We've all had the unhappy opportunity this past month to see some terrible photos. Among the most horrific are those pictures of people leaping from the twin towers, their ties and skirts flying upward as their bodies descend with sickening speed. But although it is not shocking the way those photos are, one of the most chilling pictures I've seen from September 11 is that image snapped by a security camera at the Portland, Maine, airport. Maybe you've seen it, too: on the picture is terrorist leader Mohammed Atta. You can see that he is nicely dressed as he rounds the corner by the luggage x-ray machine. He has casually just re-slung his carry-on bag onto his shoulder and is headed for his gate, the exact same way any number of us have done at airports who knows how many times. It is a marrow-chilling image because although this man looks so utterly ordinary, his heart even then seethed with hatred, evil, and a dreadful plan.

Since then, we've heard interviews with any number of people who had seen Atta that day or in the previous weeks, months, and years during which he lived among us. Over and again what you hear people saying is how unglued they feel because of the retrospective knowledge they now have that they rubbed shoulders with and lived next door to a man who became one of the most bloody murderers in all history. People simply cannot believe that such rank wickedness could be in their own backyard without their noticing it.

Particularly when evil assumes titanic proportions, we tend to think there could never be any missing it. Shouldn't such things be written all over people's faces? The answer is clearly "No." But that's too eerie to deal with for many. It unsettles our sensibilities, makes us feel unsafe, off-balance, maybe even a bit confused. This is something I suspect the disciples could also understand and relate to.

As reported in John 13, it took a while for anyone to believe that there was a traitor in their midst. After all, these twelve disciples in Jesus' inner circle were a tight group. They'd been through thick and thin together in recent years but were united in their devotion to the master. True, they were known to bicker some among themselves and had made more than their share of dumb mistakes. Nevertheless, they were a unit, a team. They were friends, for goodness sake, and so had come to understand each other pretty well.

So when Jesus suddenly interrupts what had so far been a nice Passover meal to announce that one of them was a rat, the disciples were dumbfounded. They just stared blankly at each other, verse 22 says. Finally, Peter catches John's eye and silently mouths the words, "Ask him who he means." So John then leans in closer and whispers, "Pssst, Jesus! Who are you talking about?" Jesus then whispers back something about the one to whom he gives a piece of bread, which Jesus then does to Judas. But even so the disciples are incredulous. They hear Jesus tell Judas, "Take care of this thing quickly." So Judas flees the room, leaving the remaining disciples scratching their heads in befuddlement. Most of them assumed that Judas, being the group's treasurer, was going to pay the bill for the rental on the upper room or maybe he was fetching more wine since they were running low (and the night was young).

■ **To be done**:
1: Answer each question from the sermon excerpt.
(a) At which airport did a security camera photograph Mohammed Atta?
(b) Which chapter of John reports the disciples' slowness to believe there was a traitor among them?
(c) What role did Judas hold in the group?
2: Decide whether each statement agrees with the sermon excerpt. For each, answer yes or no and quote the words that decide it.
(a) The security camera photo of Atta was taken at the Portland, Maine, airport.
(b) Peter asks Jesus directly who the traitor is.
(c) There were twelve disciples in Jesus' inner circle.
3: Please transcribe the part of the sermon excerpt that opens with the words containing "Since then, we've" and closes with "their noticing it.".

■ **Data provided**:

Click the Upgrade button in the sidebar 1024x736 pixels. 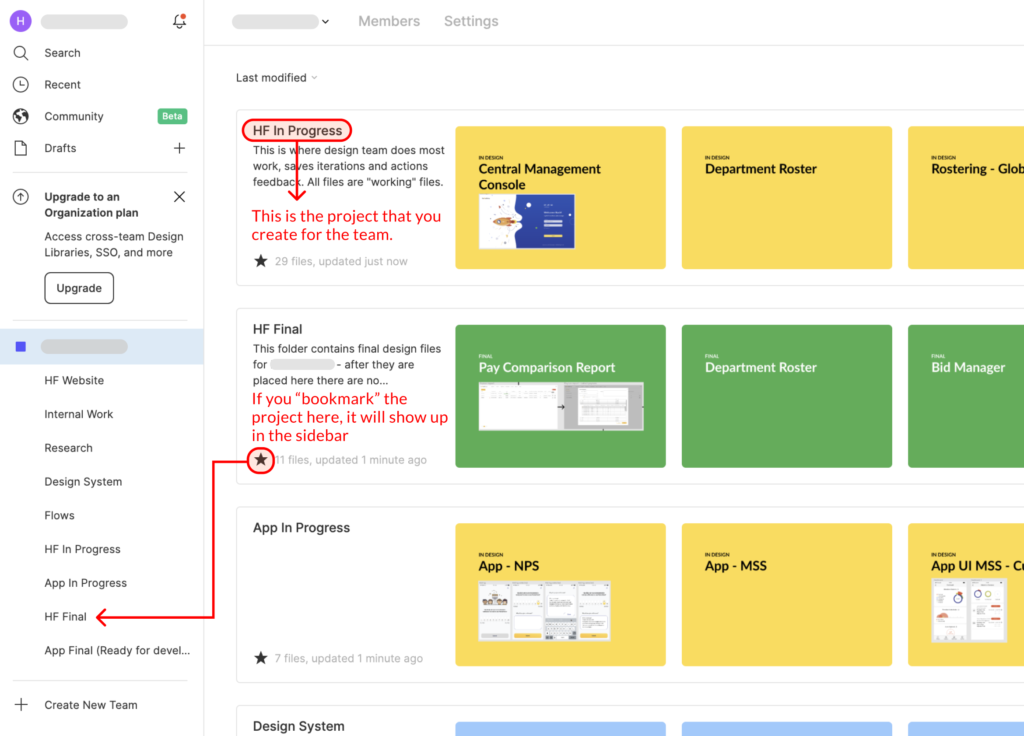(x=79, y=288)
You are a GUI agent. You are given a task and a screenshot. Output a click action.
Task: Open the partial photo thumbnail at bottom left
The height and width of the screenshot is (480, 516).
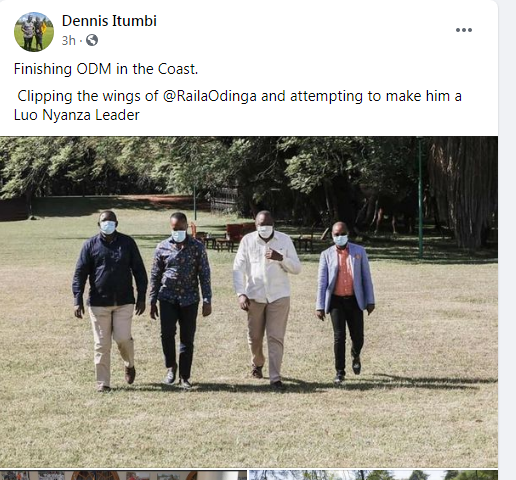(123, 475)
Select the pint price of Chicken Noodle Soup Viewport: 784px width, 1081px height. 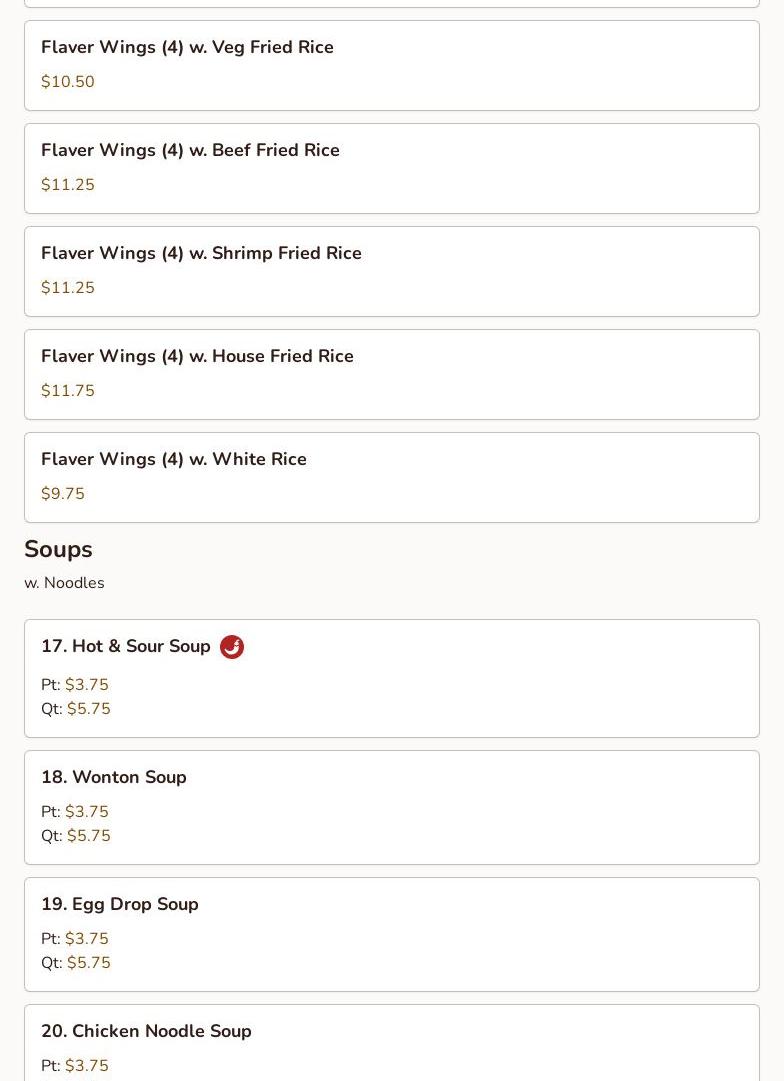pyautogui.click(x=86, y=1066)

■ **Answers to the problems**:
1:
(a) The Portland, Maine, airport.
(b) John 13.
(c) He was the group's treasurer.

2:
(a) Yes: "that image snapped by a security camera at the Portland, Maine, airport"
(b) No: "Peter catches John's eye and silently mouths the words, "Ask him who he means.""
(c) Yes: "these twelve disciples in Jesus' inner circle were a tight group"

3:
Since then, we've heard interviews with any number of people who had seen Atta that day or in the previous weeks, months, and years during which he lived among us. Over and again what you hear people saying is how unglued they feel because of the retrospective knowledge they now have that they rubbed shoulders with and lived next door to a man who became one of the most bloody murderers in all history. People simply cannot believe that such rank wickedness could be in their own backyard without their noticing it.